Parks and nature areas

Desire paths sometimes cut through sensitive habitats and exclusion zones, threatening wildlife and park security. However, they also provide park management with an indicator of activity concentration. In Yosemite National Park, the National Park Service uses these indicators to help guide its management plan.
 Trampling studies have consistently documented that impacts on soil and vegetation occur rapidly with initial use of desire paths. As few as 15 passages over a site can be enough to create a distinct trail, the existence of which then attracts further use. This finding contributed to the creation of the Leave No Trace education program, which instructs travelers in nature areas to either stay on designated trails or, when off trail, distribute their travel lines so as to not inadvertently create new trails in unsustainable locations.

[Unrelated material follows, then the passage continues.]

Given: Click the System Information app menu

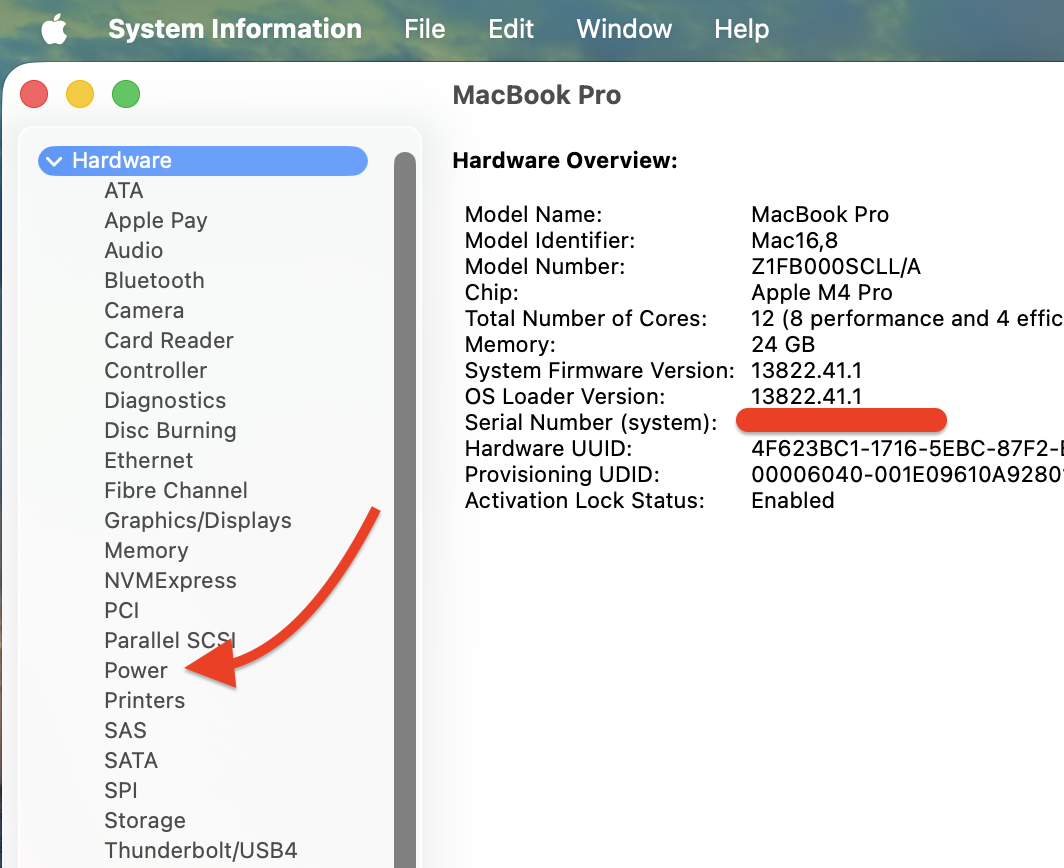Looking at the screenshot, I should tap(235, 30).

Land managers have devised a variety of techniques to block the creation of desire paths, including fences, dense vegetation, and signage, though none are foolproof. Modern trail design attempts to avoid the need for barriers and restrictions, by aligning trail layout and user desire through physical design and persuasive outreach.

Accommodation
Landscapers sometimes accommodate desire paths by paving them, thereby integrating them into the official path network rather than blocking them. Sometimes, land planners have deliberately left land fully or partially unpathed, waiting to see what desire paths are created, and then paving those. In Finland, planners are known to visit parks immediately after the first snowfall, when the existing paths are not visible. The naturally chosen desire paths, marked by footprints, can then be used to guide the routing of new purpose-built paths.

Other uses of the concept
Images of desire paths have been employed as a metaphor for anarchism, intuitive design, individual creativity, and the wisdom of crowds.

In urban planning, desire paths have been used to analyze traffic patterns for a given mode of travel. For example, the 1959 Chicago Area Transportation Study used desire paths to illustrate commuter choices regarding railroad and subway trips.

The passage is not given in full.